Lei da Informação Pública


Por Márcio Florestan Berestinas, Promotor de Justiça (MPMT)

As implicações jurídicas da novel exigência de publicação dos editais de licitação na internet, formulada pela Lei nº 12.527/2011 (Lei da Informação Pública:

No presente artigo, interessa-nos analisar uma importante inovação contida na referida Lei, direcionada a regrar o início da fase externa das licitações.

- Do disposto no artigo 8º, §1º, IV, e § 2º, da Lei nº 12.527/2011:

Inicialmente, afigura-se oportuno transcrever os dispositivos legais supramencionados:

“Lei nº 12.527/2011 (Lei da Informação Pública) - Art. 8º. É dever dos órgãos e entidades públicas promover, independentemente de requerimentos, a divulgação em local de fácil acesso, no âmbito de suas competências, de informações de interesse coletivo ou geral por eles produzidas ou custodiadas.

“§ 1o Na divulgação das informações a que se refere o caput, deverão constar, no mínimo:

“I, II, III – omissis;

IV - informações concernentes a procedimentos licitatórios, inclusive os respectivos editais1 e resultados, bem como a todos os contratos celebrados;

§ 2o Para cumprimento do disposto no caput, os órgãos e entidades públicas deverão utilizar todos os meios e instrumentos legítimos de que dispuserem, sendo obrigatória a divulgação em sítios oficiais da rede mundial de computadores (internet)”.

Esses comandos normativos preveem, portanto, a necessidade de os órgãos e entidades públicas realizarem a divulgação, em sítios oficiais da rede mundial de computadores (internet), de informações concernentes a procedimentos licitatórios, e de efetuarem a publicação, na internet, dos editais e dos resultados das licitações, bem como dos contratos celebrados.

É consabido que o edital é o ato pelo qual a Administração divulga a abertura do certame, estabelece os requisitos para a participação na licitação, define o objeto licitado e as condições essenciais do contrato a ser celebrado e convida a todos os interessados a disputar a licitação.

A exigência de que os editais de licitação passem a ser divulgados em sites da internet contribuirá para que os procedimentos licitatórios tenham maior transparência, prestigiando o princípio da competitividade, que deve nortear a disputa, a bem da seleção da proposta mais vantajosa sob o ponto de vista do interesse público e da probidade administrativa.

Além disso, a referida exigência estimula e facilita o exercício, pelo cidadão, do direito de impugnar o edital, previsto no § 3º do artigo 41 da Lei nº 8.666/93, in verbis: “Qualquer cidadão é parte legítima para impugnar edital de licitação por irregularidade na aplicação desta Lei...”.

- Do alcance da exigência legal em apreço:

Em princípio, uma exegese meramente gramatical do inciso IV do § 1º do art. 8º da Lei nº 12.527/2011 parece afastar a exigência de que, na licitação na modalidade de convite, o ato que dá início à chamada fase externa do certame seja divulgado em site da internet. Isso porque o referido preceito normativo menciona a exigência de publicação de edital de licitação, que inexiste nos convites...

Entradas de dados:
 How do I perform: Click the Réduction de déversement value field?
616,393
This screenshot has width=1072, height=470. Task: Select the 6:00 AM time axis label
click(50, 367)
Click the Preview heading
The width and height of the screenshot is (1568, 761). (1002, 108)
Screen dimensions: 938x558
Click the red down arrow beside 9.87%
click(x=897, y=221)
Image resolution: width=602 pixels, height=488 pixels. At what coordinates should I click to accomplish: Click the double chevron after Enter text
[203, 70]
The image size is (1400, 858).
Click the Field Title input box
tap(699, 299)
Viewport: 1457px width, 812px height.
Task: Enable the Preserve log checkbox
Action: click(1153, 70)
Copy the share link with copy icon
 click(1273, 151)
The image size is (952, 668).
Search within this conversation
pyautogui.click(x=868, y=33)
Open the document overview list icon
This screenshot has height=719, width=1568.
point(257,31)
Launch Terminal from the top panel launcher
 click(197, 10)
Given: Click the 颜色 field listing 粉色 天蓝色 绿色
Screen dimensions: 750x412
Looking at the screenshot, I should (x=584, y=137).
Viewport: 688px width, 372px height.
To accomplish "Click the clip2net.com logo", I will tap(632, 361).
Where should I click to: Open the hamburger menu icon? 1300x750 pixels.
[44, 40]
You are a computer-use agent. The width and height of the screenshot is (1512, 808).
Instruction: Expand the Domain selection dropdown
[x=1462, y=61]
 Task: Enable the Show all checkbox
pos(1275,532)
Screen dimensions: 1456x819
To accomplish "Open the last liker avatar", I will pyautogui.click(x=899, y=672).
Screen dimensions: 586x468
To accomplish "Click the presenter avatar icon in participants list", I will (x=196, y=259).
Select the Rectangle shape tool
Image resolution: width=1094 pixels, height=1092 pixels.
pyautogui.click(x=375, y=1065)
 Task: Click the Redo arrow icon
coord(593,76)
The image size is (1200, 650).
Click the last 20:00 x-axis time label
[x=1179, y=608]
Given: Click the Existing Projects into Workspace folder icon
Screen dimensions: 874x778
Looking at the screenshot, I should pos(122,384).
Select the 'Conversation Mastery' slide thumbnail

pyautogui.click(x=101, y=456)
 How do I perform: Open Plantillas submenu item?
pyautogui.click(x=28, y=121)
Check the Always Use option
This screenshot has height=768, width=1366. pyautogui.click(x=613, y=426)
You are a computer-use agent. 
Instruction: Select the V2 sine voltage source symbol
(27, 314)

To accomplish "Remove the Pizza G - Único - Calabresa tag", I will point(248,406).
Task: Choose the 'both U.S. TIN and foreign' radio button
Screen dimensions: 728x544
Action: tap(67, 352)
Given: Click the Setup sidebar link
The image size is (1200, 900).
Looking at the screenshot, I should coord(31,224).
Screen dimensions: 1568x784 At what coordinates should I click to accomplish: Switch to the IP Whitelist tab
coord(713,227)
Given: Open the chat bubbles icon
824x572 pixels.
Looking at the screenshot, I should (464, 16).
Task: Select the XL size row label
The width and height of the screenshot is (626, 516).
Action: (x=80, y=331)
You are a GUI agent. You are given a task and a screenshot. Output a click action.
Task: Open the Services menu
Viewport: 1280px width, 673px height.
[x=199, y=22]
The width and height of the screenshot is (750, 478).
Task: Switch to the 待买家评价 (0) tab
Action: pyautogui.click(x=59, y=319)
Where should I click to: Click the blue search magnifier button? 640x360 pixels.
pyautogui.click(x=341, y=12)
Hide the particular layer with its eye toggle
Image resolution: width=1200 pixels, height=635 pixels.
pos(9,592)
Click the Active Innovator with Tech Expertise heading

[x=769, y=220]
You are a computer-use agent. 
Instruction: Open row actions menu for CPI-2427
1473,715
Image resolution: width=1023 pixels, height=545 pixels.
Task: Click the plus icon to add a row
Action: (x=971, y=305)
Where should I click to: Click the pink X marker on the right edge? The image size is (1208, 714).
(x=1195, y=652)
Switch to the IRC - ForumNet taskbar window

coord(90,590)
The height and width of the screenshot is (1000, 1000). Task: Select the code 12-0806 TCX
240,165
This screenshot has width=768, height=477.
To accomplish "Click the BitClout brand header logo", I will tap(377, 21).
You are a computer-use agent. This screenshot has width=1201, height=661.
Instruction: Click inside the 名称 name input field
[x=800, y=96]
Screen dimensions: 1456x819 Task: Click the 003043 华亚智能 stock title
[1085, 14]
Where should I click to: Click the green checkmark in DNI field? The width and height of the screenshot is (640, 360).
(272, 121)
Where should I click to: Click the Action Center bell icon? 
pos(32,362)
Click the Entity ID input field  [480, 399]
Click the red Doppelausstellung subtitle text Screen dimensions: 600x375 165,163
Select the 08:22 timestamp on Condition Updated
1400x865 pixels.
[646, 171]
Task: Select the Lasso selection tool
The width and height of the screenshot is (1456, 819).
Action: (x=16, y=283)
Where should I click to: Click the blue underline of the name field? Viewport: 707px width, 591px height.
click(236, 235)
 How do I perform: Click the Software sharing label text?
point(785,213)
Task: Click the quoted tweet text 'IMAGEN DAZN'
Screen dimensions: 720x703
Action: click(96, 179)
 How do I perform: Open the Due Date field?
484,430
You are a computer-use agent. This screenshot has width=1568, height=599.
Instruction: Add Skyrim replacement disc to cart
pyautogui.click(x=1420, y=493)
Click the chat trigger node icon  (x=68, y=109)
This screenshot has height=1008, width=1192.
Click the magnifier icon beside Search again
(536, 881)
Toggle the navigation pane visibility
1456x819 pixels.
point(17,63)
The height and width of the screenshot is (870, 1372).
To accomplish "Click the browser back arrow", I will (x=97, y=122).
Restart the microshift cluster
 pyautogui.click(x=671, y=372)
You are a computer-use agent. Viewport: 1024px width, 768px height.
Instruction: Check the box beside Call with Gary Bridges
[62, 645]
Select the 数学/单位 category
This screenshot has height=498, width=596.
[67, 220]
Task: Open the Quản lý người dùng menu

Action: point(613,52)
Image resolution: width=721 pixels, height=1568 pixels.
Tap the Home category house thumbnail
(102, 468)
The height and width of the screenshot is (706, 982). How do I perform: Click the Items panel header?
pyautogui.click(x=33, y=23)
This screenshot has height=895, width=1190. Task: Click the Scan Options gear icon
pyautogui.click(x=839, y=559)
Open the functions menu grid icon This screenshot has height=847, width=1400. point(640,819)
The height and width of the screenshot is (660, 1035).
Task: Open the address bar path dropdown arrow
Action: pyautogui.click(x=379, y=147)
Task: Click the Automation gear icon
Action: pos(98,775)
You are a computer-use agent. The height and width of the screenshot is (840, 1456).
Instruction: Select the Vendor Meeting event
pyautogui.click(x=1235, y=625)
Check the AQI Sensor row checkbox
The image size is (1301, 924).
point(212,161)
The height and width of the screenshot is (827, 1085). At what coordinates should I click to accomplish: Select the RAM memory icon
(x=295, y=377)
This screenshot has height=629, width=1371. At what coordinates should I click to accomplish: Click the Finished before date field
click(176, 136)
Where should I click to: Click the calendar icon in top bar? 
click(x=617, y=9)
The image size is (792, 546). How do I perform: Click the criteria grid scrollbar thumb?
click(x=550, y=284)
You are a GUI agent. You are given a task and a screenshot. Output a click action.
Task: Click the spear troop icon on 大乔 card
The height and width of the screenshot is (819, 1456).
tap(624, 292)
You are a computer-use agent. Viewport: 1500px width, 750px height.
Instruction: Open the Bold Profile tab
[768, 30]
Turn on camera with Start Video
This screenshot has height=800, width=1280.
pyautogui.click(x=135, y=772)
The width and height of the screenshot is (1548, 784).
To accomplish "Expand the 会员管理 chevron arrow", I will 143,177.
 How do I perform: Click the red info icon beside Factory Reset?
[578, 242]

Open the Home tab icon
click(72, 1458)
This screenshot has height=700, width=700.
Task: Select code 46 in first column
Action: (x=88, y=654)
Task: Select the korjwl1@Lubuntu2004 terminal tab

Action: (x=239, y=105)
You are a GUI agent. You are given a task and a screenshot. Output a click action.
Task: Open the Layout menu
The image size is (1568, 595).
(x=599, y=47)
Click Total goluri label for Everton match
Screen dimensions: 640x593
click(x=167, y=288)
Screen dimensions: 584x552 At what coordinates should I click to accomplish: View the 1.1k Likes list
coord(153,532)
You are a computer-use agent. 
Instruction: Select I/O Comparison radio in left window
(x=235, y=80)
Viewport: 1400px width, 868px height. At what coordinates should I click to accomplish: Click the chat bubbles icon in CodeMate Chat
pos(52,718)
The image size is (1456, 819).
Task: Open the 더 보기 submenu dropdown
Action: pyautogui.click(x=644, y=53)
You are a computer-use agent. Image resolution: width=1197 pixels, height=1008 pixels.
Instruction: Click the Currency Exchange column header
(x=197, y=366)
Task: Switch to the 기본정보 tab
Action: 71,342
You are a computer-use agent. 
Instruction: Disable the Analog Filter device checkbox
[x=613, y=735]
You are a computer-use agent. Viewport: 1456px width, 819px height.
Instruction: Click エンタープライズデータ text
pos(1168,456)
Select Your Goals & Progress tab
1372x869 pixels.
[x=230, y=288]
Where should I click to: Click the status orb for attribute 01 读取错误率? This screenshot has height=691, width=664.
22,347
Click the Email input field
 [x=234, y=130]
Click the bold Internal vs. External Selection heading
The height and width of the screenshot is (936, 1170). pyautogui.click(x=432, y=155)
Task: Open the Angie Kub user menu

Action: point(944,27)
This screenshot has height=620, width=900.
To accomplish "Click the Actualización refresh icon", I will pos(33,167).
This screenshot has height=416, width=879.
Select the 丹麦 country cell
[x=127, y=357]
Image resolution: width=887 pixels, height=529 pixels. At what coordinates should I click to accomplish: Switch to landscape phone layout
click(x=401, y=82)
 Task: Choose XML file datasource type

EXERCÍCIOS PROPOSTOS
a: Responda com base no artigo sobre a Lei da Informação Pública:
(i) Que dispositivo da Lei nº 8.666/93 prevê o direito do cidadão de impugnar o edital?
(ii) Segundo o § 2º do art. 8º transcrito, em que meio é obrigatória a divulgação?
(iii) Em que modalidade de licitação, de acordo com o artigo, inexiste edital?
b: Transcreva literalmente o trecho do artigo entre "Além disso, a" e "inexiste nos convites...", inclusive.
c: Reescreva em forma de lista o parágrafo do artigo que começa com "É consabido que o edital", preservando suas informações principais.

RESPOSTAS COMENTADAS
a:
(i) O § 3º do artigo 41 da Lei nº 8.666/93.
(ii) Em sítios oficiais da rede mundial de computadores (internet).
(iii) Na modalidade de convite.

b:
Além disso, a referida exigência estimula e facilita o exercício, pelo cidadão, do direito de impugnar o edital, previsto no § 3º do artigo 41 da Lei nº 8.666/93, in verbis: “Qualquer cidadão é parte legítima para impugnar edital de licitação por irregularidade na aplicação desta Lei...”.

- Do alcance da exigência legal em apreço:

Em princípio, uma exegese meramente gramatical do inciso IV do § 1º do art. 8º da Lei nº 12.527/2011 parece afastar a exigência de que, na licitação na modalidade de convite, o ato que dá início à chamada fase externa do certame seja divulgado em site da internet. Isso porque o referido preceito normativo menciona a exigência de publicação de edital de licitação, que inexiste nos convites...

c:
O edital é o ato pelo qual a Administração:
- divulga a abertura do certame;
- estabelece os requisitos para a participação na licitação;
- define o objeto licitado e as condições essenciais do contrato a ser celebrado;
- convida todos os interessados a disputar a licitação.